De zachte winters van de laatste jaren hebben hun uitwerking op het groeiseizoen. De bladontplooiing of bloei van bomen en planten in het voorjaar is sinds 1988 aanmerkelijk vervroegd.

Uit onderzoek in ons land blijkt bijvoorbeeld dat de paardebloem in de jaren negentig gemiddeld rond 15 maart tot bloei kwam. Dat is een maand eerder dan in het tijdvak 1975-1988. Klein Hoefblad (bloei tegenwoordig rond 26 februari) en speenkruid (bloei nu rond 2 maart) kwamen gemiddeld bijna vier weken eerder in bloei.

De paardebloem is er ook steeds vroeger bij: liet deze bloem zich in de jaren ’70 en ’80 pas halverwege april zien, sinds de jaren ’90 staat ze al een volle maand eerder in bloei.

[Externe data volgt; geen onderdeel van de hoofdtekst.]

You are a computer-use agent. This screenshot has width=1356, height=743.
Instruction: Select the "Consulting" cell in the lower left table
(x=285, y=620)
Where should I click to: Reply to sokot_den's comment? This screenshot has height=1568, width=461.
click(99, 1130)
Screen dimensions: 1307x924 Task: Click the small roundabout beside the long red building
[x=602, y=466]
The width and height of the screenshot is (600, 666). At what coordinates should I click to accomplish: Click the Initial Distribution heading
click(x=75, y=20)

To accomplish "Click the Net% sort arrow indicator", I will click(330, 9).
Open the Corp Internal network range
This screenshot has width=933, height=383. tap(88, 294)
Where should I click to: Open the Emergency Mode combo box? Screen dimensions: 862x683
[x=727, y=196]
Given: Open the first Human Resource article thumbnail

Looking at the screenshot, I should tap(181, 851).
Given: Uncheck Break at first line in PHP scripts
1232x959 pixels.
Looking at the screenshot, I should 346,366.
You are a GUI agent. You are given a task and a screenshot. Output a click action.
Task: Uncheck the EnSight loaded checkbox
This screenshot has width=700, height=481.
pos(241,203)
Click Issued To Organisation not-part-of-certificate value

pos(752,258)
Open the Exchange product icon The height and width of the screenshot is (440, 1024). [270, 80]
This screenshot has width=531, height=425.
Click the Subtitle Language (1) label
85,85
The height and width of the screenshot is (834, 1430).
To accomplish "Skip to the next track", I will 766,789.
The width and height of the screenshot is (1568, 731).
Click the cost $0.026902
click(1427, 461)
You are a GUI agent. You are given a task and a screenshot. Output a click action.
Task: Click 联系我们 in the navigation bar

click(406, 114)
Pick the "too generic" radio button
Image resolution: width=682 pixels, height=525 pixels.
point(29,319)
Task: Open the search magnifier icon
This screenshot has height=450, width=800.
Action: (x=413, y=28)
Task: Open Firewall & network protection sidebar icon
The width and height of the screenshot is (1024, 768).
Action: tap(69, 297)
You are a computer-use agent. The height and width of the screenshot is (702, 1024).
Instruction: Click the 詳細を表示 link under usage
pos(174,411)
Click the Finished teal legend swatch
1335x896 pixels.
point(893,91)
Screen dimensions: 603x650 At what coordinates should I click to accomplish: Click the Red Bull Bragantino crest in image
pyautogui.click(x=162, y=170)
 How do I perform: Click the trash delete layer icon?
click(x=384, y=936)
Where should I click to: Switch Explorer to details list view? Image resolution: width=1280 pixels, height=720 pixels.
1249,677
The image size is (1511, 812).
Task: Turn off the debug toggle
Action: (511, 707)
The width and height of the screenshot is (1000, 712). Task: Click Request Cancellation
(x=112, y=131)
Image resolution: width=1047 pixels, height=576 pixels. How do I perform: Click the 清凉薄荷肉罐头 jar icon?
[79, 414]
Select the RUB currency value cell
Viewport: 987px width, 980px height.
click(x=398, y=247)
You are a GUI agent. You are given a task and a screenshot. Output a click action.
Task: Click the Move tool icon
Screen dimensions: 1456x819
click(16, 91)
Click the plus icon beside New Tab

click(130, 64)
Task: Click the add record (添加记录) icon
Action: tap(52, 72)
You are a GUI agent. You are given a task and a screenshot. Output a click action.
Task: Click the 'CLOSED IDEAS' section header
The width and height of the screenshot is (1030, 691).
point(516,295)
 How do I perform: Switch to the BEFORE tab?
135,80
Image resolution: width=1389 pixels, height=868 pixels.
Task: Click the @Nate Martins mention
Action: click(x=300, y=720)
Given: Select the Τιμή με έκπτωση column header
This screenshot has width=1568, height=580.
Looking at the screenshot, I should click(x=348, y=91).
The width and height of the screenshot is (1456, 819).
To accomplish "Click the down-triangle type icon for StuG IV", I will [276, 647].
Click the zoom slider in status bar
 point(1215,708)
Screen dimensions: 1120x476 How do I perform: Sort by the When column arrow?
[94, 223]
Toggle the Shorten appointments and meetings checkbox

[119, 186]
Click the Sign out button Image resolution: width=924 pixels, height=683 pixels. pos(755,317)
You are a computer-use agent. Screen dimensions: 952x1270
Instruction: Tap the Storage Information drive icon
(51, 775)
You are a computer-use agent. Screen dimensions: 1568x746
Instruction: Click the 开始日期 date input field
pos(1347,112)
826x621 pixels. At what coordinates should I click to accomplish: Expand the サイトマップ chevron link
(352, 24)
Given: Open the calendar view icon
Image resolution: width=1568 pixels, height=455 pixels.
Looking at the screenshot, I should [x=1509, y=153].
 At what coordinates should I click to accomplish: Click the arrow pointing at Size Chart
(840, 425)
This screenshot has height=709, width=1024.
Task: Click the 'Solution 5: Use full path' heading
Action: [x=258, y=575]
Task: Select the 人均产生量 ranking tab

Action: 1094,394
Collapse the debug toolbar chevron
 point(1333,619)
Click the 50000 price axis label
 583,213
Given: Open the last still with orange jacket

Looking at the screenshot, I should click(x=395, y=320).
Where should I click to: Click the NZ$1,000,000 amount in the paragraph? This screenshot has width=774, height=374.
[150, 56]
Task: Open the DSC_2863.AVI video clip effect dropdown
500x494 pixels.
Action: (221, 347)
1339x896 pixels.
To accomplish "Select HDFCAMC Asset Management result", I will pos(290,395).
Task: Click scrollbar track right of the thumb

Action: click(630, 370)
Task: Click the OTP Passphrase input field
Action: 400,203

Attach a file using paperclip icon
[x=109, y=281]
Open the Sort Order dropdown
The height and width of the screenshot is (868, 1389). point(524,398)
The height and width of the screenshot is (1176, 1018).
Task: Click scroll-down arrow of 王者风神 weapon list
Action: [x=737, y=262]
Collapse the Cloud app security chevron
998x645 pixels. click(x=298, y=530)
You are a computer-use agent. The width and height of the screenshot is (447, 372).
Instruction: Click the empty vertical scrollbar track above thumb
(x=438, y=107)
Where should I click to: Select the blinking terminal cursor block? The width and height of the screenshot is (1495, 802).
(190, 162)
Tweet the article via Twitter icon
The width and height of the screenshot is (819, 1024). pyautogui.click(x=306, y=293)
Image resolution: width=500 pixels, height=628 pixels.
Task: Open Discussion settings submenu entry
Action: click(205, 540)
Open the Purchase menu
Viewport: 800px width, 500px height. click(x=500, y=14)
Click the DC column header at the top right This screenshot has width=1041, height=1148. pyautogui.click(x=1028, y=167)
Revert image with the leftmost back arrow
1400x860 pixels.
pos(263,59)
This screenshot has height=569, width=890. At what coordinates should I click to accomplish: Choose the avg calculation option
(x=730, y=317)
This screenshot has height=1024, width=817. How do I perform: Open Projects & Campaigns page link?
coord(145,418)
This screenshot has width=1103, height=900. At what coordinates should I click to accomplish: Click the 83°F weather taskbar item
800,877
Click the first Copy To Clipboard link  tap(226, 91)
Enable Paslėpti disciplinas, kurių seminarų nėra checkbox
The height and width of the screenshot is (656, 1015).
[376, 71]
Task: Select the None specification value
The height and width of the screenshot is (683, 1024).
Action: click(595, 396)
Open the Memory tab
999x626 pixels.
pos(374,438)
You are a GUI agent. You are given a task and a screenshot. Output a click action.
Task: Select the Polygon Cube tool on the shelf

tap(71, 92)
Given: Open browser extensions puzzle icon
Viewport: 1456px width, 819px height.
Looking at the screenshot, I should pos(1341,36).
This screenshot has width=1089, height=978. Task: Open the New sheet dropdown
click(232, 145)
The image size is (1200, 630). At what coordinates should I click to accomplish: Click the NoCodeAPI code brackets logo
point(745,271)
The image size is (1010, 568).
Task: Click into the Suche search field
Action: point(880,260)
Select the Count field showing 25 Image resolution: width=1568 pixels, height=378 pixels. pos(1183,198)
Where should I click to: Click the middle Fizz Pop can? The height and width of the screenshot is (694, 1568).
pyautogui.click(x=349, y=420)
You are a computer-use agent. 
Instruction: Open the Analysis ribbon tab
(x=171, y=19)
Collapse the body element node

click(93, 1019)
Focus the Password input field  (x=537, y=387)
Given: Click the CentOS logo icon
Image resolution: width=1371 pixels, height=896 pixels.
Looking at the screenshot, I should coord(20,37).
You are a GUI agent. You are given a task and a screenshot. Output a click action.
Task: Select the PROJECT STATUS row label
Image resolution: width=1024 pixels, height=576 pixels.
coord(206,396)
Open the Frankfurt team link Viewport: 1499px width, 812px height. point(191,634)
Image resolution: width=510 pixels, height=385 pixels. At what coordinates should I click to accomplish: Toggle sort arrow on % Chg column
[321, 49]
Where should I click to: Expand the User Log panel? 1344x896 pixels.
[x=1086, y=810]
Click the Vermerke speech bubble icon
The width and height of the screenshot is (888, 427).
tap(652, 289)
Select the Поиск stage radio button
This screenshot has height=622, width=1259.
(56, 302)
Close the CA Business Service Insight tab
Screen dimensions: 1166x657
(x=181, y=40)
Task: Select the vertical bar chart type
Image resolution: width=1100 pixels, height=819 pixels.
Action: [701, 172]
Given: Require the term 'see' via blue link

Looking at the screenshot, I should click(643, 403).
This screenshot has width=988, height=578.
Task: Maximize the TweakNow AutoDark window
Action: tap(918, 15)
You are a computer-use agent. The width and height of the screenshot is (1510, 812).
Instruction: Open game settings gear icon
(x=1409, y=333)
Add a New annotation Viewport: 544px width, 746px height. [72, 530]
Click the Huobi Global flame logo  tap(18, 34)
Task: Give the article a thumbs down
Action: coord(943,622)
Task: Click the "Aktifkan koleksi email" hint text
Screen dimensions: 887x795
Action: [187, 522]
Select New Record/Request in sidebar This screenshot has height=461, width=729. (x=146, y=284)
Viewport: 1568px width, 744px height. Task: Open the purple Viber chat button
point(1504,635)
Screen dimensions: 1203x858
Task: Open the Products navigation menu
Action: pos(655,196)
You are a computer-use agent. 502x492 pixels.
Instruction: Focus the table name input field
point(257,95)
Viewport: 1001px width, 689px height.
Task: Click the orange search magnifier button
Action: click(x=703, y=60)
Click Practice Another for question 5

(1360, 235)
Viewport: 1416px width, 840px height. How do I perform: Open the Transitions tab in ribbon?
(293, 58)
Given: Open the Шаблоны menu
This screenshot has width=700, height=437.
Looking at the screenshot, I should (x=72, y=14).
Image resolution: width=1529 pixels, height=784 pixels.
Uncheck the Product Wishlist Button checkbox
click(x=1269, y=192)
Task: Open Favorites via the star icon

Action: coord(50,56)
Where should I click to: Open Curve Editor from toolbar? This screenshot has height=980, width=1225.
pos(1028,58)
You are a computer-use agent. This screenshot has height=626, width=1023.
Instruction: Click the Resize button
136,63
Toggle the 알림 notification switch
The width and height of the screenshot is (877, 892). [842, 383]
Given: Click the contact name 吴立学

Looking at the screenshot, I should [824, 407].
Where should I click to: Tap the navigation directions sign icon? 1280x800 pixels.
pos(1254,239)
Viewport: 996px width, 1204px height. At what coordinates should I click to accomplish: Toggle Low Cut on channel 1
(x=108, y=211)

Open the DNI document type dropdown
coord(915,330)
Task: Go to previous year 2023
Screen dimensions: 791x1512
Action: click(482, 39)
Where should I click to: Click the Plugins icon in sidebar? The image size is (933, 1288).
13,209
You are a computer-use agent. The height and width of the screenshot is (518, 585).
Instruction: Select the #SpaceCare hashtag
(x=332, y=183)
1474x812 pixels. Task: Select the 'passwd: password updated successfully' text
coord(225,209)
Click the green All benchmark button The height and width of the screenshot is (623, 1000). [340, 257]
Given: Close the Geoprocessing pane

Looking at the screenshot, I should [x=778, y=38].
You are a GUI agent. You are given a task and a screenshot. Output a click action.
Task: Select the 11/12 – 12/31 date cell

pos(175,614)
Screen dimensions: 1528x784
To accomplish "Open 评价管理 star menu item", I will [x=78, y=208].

Duitse onderzoekers, die gebruik maken van een netwerk van tuinen in verschillende Europese landen komen tot vergelijkbare resultaten. Deze tuinen, waarvan er een te vinden is bij de Wageningen Universiteit, zijn speciaal ingericht voor onderzoek van de invloed van klimaatveranderingen op bomen en planten.

In de jaren 1943-1968 werden dergelijke waarnemingen verricht door het KNMI in De Bilt. Daarvoor was een beroep gedaan op tal van vrijwilligers. Uit dat onderzoek bleek dat de hoeveelheid warmte vanaf 1 februari, de warmtesom, maatgevend is voor het moment van het tot bloei komen en ontplooiing van het blad. Op basis hiervan konden indertijd ook voorspellingen worden gedaan. De winters zijn nu echter zó zacht, dat de ontwikkelingen in de natuur vanaf 1988 vaak al in januari beginnen. De warmtesom zou tegenwoordig beter vanaf 1 januari bepaald kunnen worden. De behoefte aan warmte verschilt sterk: hazelaars hebben soms begin januari al voldoende warmte gehad om tot bloei te komen, terwijl acacia’s pas in juni zover zijn.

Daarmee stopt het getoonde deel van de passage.